Giorgia Meloni rilancia cooperazione nel Mediterraneo

Nel corso del vertice internazionale tenuto a Yerevan, la presidente del Consiglio Giorgia Meloni ha avanzato la proposta di creare un nuovo forum dedicato ai Paesi del Mediterraneo allargato. L’iniziativa si ispira a un modello già sperimentato in ambito europeo e punta a rafforzare il coordinamento tra Stati che condividono interessi geografici e strategici.

Nel suo intervento, la premier ha evidenziato la necessità di ampliare il dialogo anche oltre i confini tradizionali dell’Unione: “non solo con i Paesi che la pensano come noi ma anche con il nostro vicinato geografico”. L’attenzione dell’Italia, ha spiegato, si concentra in modo crescente sull’area mediterranea, ritenuta cruciale per la stabilità complessiva.

L’ipotesi di un forum specifico consentirebbe di affrontare con maggiore efficacia le principali criticità della regione, con particolare riferimento ai flussi migratori e alle loro cause strutturali.

Migrazioni e sicurezza al centro della proposta

Secondo Giorgia Meloni, un coordinamento stabile tra i Paesi dell’area mediterranea permetterebbe di intervenire sulle dinamiche che generano le migrazioni. L’obiettivo indicato è quello di evitare scenari simili a quelli registrati nel 2015.

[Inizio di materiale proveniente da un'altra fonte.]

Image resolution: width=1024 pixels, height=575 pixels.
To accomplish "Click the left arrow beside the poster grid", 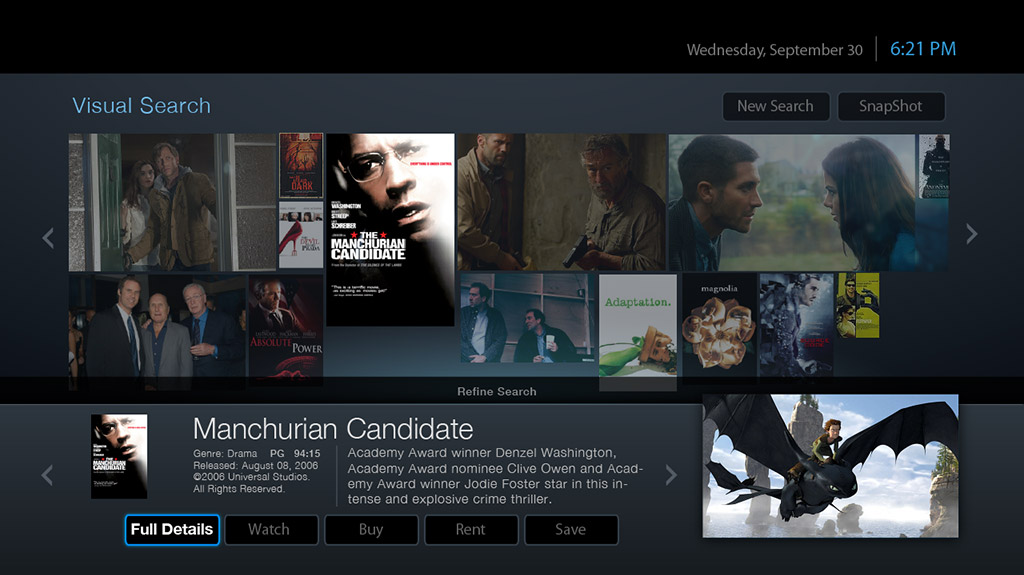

“Sappiamo che flussi migratori incontrollati mettono sotto pressione la sicurezza dei cittadini e, quando vengono sfruttati come minaccia ibrida, anche la stabilità degli Stati – ha quindi sottolineato Meloni -. Ma non è tutto: incidono anche sull’economia, mettendo sotto pressione le risorse pubbliche e influenzando il mercato del lavoro. Indeboliscono la competitività, aumentando l’incertezza e le tensioni sociali. Sono anche legati all’energia, perché molti flussi provengono da regioni instabili che sono cruciali per i nostri approvvigionamenti energetici. In definitiva, tutto questo incide sulla qualità delle nostre democrazie”.

Durante il panel dedicato alle crisi globali, la presidente del Consiglio ha inoltre sottolineato il legame tra gestione delle emergenze e fiducia dei cittadini nelle istituzioni.

Strategie europee e collaborazione internazionale

Nel suo intervento, Giorgia Meloni ha richiamato anche le iniziative già avviate a livello europeo per migliorare la gestione dei flussi migratori. “Quando i cittadini percepiscono che sfide importanti non sono governate, perdono fiducia nelle istituzioni. E quando la fiducia si erode, le persone diventano più vulnerabili alla manipolazione, incluso l’uso malevolo dell’intelligenza artificiale. Quindi non è solo migrazione: è migrazione, economia, democrazia, competitività, energia, sicurezza. Se prendiamo uno qualsiasi di questi temi, possiamo collegarli tutti allo stesso modo”.

La premier ha poi ribadito l’importanza della cooperazione tra Stati: “una condizione indispensabile” per affrontare le crisi. Tra i risultati raggiunti, sono stati citati il nuovo patto europeo sull’asilo, l’aggiornamento delle norme sui Paesi terzi sicuri e il lavoro in corso sui rimpatri.